- [Исходный текст]:
▶

Различие между хольдом и бондом не зависело непосредственно от имущественного положения: оно определялось не только наличием или отсутствием земельной собственности, которой часть бондов была уже лишена, но прежде всего характером этой собственности. Тем не менее, поскольку приобретение или сохранение права одаля и связанных с ним прав хольда было возможно лишь для людей, семьи которых на протяжении ряда поколений непрерывно владели своим двором, среди хольдов постепенно стали преобладать зажиточные собственники, и, напротив, владельцы, оказавшиеся неспособными долго сохранять дворы из-за своей бедности, не имели возможности перейти в разряд хольдов или остаться в нем. Поэтому хольды в конце концов образовали верхушку крестьянства, отличавшуюся от основной массы не только полноправием и наследственным характером своей земельной собственности, но также и размерами своих владений.

Норвежские и немецкие историки, занимавшиеся вопросом о хольдах, обращали главное внимание на то, обладали ли последние определенными правовыми преимуществами и привилегиями (повышенные [117] вергельды, штрафы, возмещения и т. п.), и изображали хольдов в виде сложившегося, обособленного юридического сословия.[22] В действительности выделение хольдов из среды бондов было далеко не полным, о чем свидетельствуют как записи обычного права, так и саги, продолжающие терминологически включать хольдов в число бондов. Вместе с тем эти градации были результатом начинавшегося в норвежском обществе процесса классообразования. Закрепление правом юридических привилегий хольдов, которое произошло, по-видимому, в X в., создавало известные предпосылки для превращения их в сословие. Однако этот процесс ни в раннее средневековье, ни в более поздний период так и не завершился. Еще в начале XIII в. исландский историк Снорри Стурлусон давал следующее определение хольдов: «…это такие бонды, которые получают возмещение сообразно происхождению или полное возмещение».[23] Закон Магнуса Лагаботира (70-е годы XIII в.) также не обособлял полностью хольдов от бондов. В XIV в. хольды перестали существовать как определенная социальная группа. Некоторые из них превратились в мелких дворян, большинство же составило верхушку крестьянства, частично утратив былые юридические привилегии.

Возвращаясь к раннему средневековью, нужно отметить, что выделение общественной верхушки хольдов, происходившее одновременно с возвышением предводителей — хавдингов, искавших возможностей обогатиться и укрепить свою власть,- послужило основой для необычайно широкой внешней экспансии Норвегии вместе с другими скандинавскими, странами с конца VIII в., продолжавшейся с неодинаковой силой более двух столетий.

◀

- [Данные об элементах и расположении текста]:
▶

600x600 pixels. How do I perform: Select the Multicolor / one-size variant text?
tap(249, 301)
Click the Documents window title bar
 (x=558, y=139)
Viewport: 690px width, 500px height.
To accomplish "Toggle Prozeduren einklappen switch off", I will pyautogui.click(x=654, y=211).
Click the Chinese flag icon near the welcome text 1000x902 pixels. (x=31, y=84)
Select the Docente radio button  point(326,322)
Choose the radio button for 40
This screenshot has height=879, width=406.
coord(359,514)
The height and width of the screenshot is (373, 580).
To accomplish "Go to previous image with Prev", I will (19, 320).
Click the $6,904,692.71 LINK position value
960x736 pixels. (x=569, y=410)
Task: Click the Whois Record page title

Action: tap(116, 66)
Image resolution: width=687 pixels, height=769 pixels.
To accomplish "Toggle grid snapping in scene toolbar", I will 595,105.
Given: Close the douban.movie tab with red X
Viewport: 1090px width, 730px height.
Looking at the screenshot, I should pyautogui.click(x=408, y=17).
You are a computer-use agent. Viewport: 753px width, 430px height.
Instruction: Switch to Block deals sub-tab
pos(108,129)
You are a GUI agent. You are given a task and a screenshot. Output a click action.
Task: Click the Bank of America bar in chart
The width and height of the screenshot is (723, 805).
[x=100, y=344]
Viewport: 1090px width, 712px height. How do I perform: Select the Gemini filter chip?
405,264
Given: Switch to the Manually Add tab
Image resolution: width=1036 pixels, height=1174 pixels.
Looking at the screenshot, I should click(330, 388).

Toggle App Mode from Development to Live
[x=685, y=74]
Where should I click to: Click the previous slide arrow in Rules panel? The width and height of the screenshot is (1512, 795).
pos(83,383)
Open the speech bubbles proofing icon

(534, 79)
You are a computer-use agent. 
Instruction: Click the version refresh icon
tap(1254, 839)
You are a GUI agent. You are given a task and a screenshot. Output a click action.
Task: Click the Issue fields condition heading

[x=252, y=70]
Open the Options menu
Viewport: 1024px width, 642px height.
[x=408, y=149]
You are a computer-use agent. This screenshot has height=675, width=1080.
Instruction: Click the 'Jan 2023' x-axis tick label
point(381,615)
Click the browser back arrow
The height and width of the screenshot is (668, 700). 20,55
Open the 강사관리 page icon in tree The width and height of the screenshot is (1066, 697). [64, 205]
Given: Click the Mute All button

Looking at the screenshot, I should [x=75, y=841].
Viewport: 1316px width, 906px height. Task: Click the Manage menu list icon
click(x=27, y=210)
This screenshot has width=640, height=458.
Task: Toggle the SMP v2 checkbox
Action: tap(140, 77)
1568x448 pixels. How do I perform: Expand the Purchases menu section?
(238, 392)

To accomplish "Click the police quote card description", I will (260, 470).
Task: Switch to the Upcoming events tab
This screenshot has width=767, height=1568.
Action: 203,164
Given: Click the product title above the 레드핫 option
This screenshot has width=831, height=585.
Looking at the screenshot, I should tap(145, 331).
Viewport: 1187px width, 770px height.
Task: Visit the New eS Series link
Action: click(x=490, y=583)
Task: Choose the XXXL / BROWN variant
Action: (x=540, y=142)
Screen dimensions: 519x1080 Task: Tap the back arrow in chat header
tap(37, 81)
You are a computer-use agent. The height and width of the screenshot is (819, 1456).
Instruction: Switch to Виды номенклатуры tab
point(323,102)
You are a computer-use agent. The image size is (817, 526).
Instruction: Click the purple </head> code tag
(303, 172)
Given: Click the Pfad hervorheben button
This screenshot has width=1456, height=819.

◀

- [Задания к упражнению]:
**A.** Повторите без изменений строки листинга, начиная со строки с «Click the $6,904,692.71 LINK position value» и заканчивая строкой с «pos(108,129)» включительно.
**B.** Подхватите текст о хольдах и бондах в средневековой Норвегии и продолжите его сразу после последнего предложения.

- [Ответы к упражнению]:
**A.**
Click the $6,904,692.71 LINK position value
960x736 pixels. (x=569, y=410)
Task: Click the Whois Record page title

Action: tap(116, 66)
Image resolution: width=687 pixels, height=769 pixels.
To accomplish "Toggle grid snapping in scene toolbar", I will 595,105.
Given: Close the douban.movie tab with red X
Viewport: 1090px width, 730px height.
Looking at the screenshot, I should pyautogui.click(x=408, y=17).
You are a computer-use agent. Viewport: 753px width, 430px height.
Instruction: Switch to Block deals sub-tab
pos(108,129)

**B.**
Большинство историков, писавших о походах викингов, указывало на перенаселенность приморских областей как на основную причину этих экспедиций. Действительно, численность населения в связи с ростом производительных сил, освоением новых земель и созданием большого количества сельских усадеб значительно возросла; между тем возможности для дальнейших расчисток земель под пашню в западной и южной частях страны были быстро исчерпаны. Поэтому многие обездоленные люди принимали участие в походах за море и переселялись в другие страны. Однако инициаторами экспедиций и их главными участниками явились наиболее богатые и могущественные собственники, которые отнюдь не страдали от недостатка жизненных средств и земли. Захватывая в подчиненных ими странах подчас обширные земельные владения, они стремились еще более обогатиться. Походы викингов ускорили процесс образования классового общества в скандинавских странах.

Богатства норвежских хавдингов в этот период возросли, вожди еще более возвысились над простыми бондами, социальное расслоение которых, начавшееся задолго до походов викингов, углубилось. Сложились условия для появления государственной власти в Норвегии, и она возникла именно в «эпоху викингов». Как и у других народов Западной Европы, создание государства в Норвегии приняло форму объединения страны под властью одного вождя. Однако если у франков, англо-саксов и других племен государство возникло в ходе завоевания римской территории, на которой они поселялись, то в Норвегии оно появилось в период завоеваний чужих земель, колонизуемых частью населения, покидавшего родину. Возвращаясь в свою страну, разбогатевшие викинги стремились использовать свое могущество для установления господства над крестьянами.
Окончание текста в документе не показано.